One of Australia’s biggest egg-farming families is swapping poultry for property starting with plans for an employment hub and more than 2300 homes north of Brisbane.
The Pace family has filed plans for a precinct of towers up to 30 storeys on a 10.4ha site at 1785-1813 Anzac Avenue, Mango Hill.
The site is across the road from Westfield North Lakes, about 30km from the CBD by road.
The family sold its Pace Farming business in 2023 to “focus on acquisition and development of quality properties and projects” in growth areas, according to the PSA Consulting report accompanying the application now before the City of Moreton Bay.
These plans designed by Archipelago included 23 medium to highrise towers in the mixed-use development centred around a lineal piazza that would create a new employment campus in the region, the application said.
A scheme of 715 apartments across 13 towers and a shoptop office tower was approved for the site in 2018, however this did not “capitalise on the connectivity”.
The site could facilitate higher-density living and “accordingly, the applicant’s vision for the site has evolved”.
The towers of 8 to 30 storeys would comprise 2329 apartments while 118,023sq m of commercial space would be across buildings of 8 to 10 storeys.
The ground floor level of each building would cumulatively add 6600sq m for food, drink and retail spaces across the Mango Hill Urban Village project.

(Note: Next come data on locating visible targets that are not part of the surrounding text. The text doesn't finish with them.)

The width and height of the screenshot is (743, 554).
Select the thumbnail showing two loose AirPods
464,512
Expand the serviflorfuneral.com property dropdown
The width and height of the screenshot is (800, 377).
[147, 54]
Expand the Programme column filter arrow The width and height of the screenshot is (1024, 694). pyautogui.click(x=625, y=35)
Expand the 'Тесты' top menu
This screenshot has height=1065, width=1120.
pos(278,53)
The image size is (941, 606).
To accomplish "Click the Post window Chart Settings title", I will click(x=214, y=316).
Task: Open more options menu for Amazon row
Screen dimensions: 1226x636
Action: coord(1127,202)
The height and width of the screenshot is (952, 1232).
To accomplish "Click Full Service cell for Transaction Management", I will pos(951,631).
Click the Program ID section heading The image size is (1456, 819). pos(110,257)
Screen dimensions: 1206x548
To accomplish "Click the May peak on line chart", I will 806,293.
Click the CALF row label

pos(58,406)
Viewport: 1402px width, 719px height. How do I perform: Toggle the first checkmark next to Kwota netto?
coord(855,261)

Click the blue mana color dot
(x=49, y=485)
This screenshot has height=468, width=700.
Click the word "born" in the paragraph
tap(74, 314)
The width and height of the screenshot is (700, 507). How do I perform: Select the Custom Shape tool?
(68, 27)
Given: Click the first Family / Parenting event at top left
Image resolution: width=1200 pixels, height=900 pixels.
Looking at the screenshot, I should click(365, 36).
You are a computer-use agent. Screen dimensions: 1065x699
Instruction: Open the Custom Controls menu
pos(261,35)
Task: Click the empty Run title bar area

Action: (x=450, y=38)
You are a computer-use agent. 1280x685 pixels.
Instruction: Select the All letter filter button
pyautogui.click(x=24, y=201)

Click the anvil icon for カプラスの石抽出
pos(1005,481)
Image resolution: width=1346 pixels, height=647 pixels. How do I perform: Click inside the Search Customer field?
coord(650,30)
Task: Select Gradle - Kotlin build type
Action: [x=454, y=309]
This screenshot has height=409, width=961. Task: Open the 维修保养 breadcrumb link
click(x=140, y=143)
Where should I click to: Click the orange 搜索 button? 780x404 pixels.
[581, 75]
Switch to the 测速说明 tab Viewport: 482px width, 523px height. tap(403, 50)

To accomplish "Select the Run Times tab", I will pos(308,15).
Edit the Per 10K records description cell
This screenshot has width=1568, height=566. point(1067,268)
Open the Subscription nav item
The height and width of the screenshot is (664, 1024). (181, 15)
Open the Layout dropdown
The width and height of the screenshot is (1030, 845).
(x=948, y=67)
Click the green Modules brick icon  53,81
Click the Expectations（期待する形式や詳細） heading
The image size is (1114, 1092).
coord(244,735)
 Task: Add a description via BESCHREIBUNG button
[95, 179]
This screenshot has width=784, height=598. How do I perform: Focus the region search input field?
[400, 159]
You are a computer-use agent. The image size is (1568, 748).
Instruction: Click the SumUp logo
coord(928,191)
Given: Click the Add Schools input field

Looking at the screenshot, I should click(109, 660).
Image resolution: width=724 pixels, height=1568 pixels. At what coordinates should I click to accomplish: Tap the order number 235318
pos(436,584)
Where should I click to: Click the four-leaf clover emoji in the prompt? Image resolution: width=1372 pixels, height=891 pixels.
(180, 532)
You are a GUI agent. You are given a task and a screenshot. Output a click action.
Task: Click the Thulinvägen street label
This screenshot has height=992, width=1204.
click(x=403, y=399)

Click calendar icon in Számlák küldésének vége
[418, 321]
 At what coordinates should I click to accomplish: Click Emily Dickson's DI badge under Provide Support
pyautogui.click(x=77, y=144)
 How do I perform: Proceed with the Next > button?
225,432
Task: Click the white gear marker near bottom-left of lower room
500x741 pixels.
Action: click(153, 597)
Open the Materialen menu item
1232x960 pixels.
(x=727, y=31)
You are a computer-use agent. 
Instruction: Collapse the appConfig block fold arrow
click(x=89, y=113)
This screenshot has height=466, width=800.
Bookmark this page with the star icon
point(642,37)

There is 12,313sq m of landscaping planned for around the development, including an open-space precinct with stormwater drainage and pathways to a nearby train station.
Sydney-based Pace Farm is the second largest egg farming supplier in Australia. It was sold to Roc Partners for about $350 million.
The property at Mango Hill was a pine plantation cleared in the 1990s and is part of a larger development-control plan in the City of Moreton Bay.
The plans for the 1023ha adopted in 2011 include 25,000 homes and a major shopping centre near the Mango Hill Railway Station, which was opened in 2016.